I’ve been a Database Administrator for over 20 years. Throughout the 1990’s and 2000’s, database administration had become a somewhat lucrative, in-demand job for many people working in Information Technology. Even today, the role of Database Administrators (DBAs) is critical for daily operational goals and maintaining customer applications. Recently, there has been a major shift in what employers are looking for in job candidates for IT positions. Less companies are hosting their own databases; and the need for big data systems in the cloud have created more opportunities for people with skills in cloud architecture, data pipelines architecture and data science tools.
That being said, I feel like this shift has put a lot of DBAs in a precarious position. Being a dedicated DBA is challenging and very time consuming and requires a very broad set of skills. Being a DBA is a full time job in of itself, and database administration does not easily translate to data science or data engineering, so if you want to work towards a job role as a data engineer or data scientist, you probably have to take that initiative on your own and do off-hour work to acquire those skills. Data science is the ability to create meaningful business actions from sometimes messy, uncoordinated data. Data engineering is the ability to take very large volumes of data and make it readily available to business stakeholders regardless of the type of data, where it is stored, or how it is stored. Most DBAs spend their time making sure that the bare metal (local or NAS) storage or provisioned storage of data is consistent, available, and secured with an “engine” that can easily query or perform transactions on this data. All the mechanisms needed to do this quickly, reliably and efficiently with no data loss is the challenge most DBAs face on a daily basis.
This is the very high-level comparison between the fields. But there are some very powerful nuisances that need to be taken into consideration if you want to change roles. For one, being a DBA doesn’t necessarily mean that you understand how to work with data. Data is messy, and one of the strengths of a data scientist is his or her ability to take data and clean it, transform it, removing duplicates, removing anomalies, etc. You then need to have the ability to sample and partition data, create models and score your model. Many data scientists possess knowledge in mathematics and statistics that allow them to perform deep learning or complex machine learning and data analysis tasks.

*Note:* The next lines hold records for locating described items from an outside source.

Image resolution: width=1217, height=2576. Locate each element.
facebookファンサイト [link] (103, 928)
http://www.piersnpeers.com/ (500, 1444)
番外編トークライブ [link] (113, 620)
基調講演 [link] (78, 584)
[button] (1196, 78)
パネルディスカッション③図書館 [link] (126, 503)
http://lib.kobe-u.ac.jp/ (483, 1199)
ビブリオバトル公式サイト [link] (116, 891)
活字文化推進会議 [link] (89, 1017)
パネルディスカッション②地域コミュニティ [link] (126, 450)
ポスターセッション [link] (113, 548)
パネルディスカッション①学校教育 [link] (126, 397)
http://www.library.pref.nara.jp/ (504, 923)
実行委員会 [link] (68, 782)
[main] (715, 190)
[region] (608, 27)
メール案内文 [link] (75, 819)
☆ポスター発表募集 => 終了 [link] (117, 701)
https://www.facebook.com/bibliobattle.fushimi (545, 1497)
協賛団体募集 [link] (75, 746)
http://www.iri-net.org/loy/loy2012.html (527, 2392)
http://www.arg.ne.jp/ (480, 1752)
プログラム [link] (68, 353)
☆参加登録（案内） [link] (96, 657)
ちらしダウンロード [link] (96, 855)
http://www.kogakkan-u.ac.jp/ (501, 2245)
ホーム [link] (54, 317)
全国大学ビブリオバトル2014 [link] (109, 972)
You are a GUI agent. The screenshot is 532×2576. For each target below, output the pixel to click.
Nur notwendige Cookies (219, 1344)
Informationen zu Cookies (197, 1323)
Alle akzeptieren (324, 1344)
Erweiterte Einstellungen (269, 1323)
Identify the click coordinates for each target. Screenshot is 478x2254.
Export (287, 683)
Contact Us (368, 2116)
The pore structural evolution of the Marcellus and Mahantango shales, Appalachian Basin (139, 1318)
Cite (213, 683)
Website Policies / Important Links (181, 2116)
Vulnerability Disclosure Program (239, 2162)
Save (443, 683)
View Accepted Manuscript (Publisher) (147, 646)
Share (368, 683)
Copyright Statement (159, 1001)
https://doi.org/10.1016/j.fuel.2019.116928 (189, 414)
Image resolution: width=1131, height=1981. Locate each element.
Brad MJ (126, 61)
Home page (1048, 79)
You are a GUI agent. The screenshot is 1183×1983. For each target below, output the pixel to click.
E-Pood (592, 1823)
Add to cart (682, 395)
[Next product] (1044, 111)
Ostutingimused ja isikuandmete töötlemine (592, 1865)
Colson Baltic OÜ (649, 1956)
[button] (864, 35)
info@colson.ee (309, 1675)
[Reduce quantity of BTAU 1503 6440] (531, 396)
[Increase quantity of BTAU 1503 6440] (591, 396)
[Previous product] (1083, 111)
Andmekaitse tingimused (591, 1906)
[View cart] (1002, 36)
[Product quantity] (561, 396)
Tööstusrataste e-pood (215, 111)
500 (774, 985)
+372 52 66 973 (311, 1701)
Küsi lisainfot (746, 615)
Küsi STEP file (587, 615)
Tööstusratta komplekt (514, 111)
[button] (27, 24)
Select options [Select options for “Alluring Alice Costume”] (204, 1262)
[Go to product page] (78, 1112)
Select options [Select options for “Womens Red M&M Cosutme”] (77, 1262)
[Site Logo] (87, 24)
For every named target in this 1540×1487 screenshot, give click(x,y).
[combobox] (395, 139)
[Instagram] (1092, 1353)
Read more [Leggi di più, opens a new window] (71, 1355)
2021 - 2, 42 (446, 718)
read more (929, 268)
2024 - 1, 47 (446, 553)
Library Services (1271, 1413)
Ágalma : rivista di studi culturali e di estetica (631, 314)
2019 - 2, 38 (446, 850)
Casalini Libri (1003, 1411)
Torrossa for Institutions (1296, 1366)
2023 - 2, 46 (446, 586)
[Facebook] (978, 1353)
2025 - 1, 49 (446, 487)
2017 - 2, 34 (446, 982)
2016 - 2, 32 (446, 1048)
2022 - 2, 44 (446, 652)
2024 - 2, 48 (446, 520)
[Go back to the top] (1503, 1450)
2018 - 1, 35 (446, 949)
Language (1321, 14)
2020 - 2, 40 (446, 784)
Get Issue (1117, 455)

One common bridge to go from database administration to data science and data engineering is SQL. SQL is a very powerful language for querying data in a relational databases. SQL is also considered one the most popular languages for data science. There are many functions available in SQL to perform data science functionality in databases. SQL is a powerful language this is by far the most popular way to extract data from a database and deliver it to the business.
Most DBAs have had some exposure to SQL, with another group who have had training in programming procedural structured languages like T-SQL, PL/SQL, PL/pgSQL amount others. Therefore, transitioning to languages such as Python and R typically used in data science is less of a journey than starting with little programming experience at all. Both languages have libraries that utilize SQL and database commands.
Along with learning Python and R, learning many of the popular data science and mathematics libraries such as SciKitLearn and NumPy is also helpful. R is a great language to practice data science techniques as well. Look for the many online resources for learning data science. Visit my articles on the data science conferences and data science resources. Take online classes on LinkedIn Learning, Udemy, Datacamp and Coursera which all have starting tracks for data science. A lot of success in moving into a new role involves self-learning. Particularly if you are in a job position that doesn’t have data science work to build skills.
For data engineering, it’s strongly recommended that you start a cloud account in Google Cloud, AWS and Azure. They offer “pay-as-you-go” options and are subscription based services based on the amount of compute time you accumulate. And with the many of the open data sets available free to the public, you can easily build test data pipelines in the cloud on your free time. You can also build pipelines in the cloud to help with you current DBA role. Most companies are transitioning to the cloud and offer their employees cloud access.
Post-graduate education is another path DBAs can take. There are many post-graduate and certificate programs in data science and big data engineering, with many more coming online. And these programs are flexible enough where you can learn outside your normal work hours.